Race discrimination infects America’s capital punishment system. According to a landmark study regarding race and the death penalty, a black defendant who kills a white victim is up to 30 times more likely to be sentenced to death than a white defendant who kills a black victim. Race to Execution traces the fates of two death row inmates, Robert Tarver in Russell County, Alabama and Madison Hobley in Chicago, Illinois. Their compelling personal stories are enlarged and enriched by attorneys who fought for these men’s lives, and by prosecutors, criminal justice scholars, and experts in the fields of law and the media.

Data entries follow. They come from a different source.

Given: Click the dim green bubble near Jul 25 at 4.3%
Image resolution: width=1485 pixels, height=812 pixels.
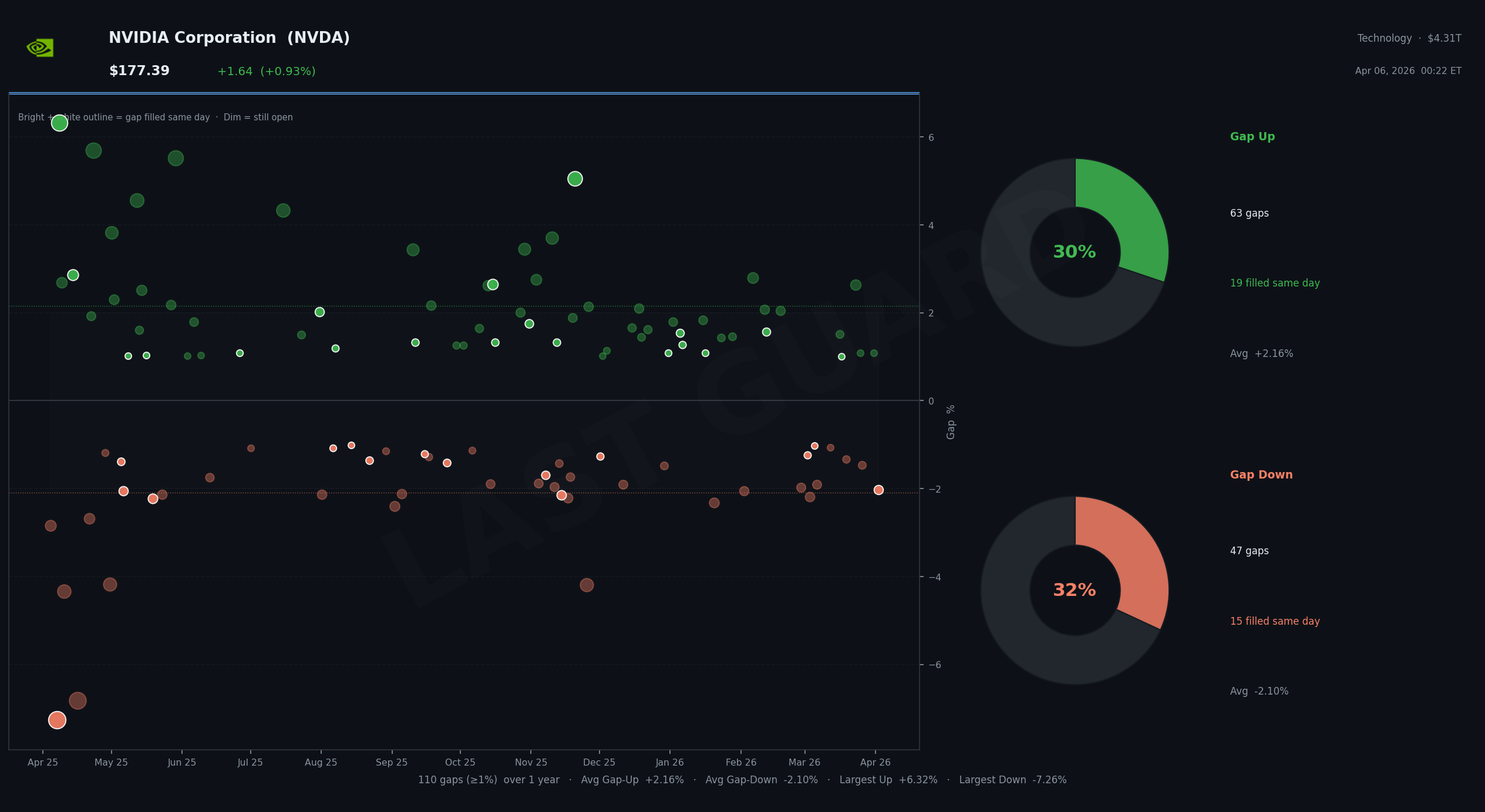Looking at the screenshot, I should tap(283, 211).
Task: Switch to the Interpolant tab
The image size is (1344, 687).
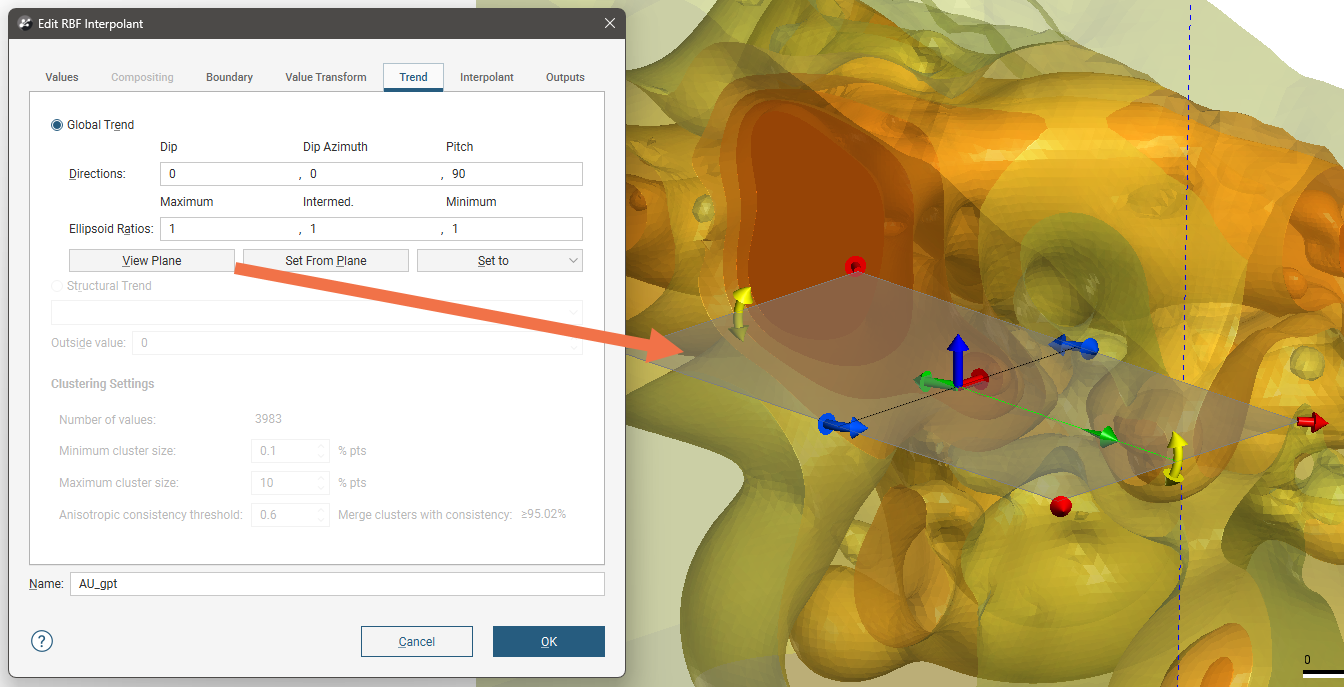Action: click(x=486, y=77)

Race to Execution reveals how, beyond DNA and the issue of innocence, the shameful open secret of America’s capital punishment system is a matter of race. Once a victim’s body is discovered, his or her race — and the race of the accused — deeply influence the legal process: how a crime scene is investigated and the deployment of police resources, the interrogation and arrest of major suspects, how the media portrays the crime, and ultimately, the jury selection and sentencing.
With key 2005 Supreme Court decisions overturning death sentences in Texas and California due to racial discrimination in jury selection, Race to Execution offers a timely analysis. Neither advocating nor repudiating capital punishment, the film explores the inherent imbalances that lead to inaccuracy and unfairness in the application of the ultimate sentence.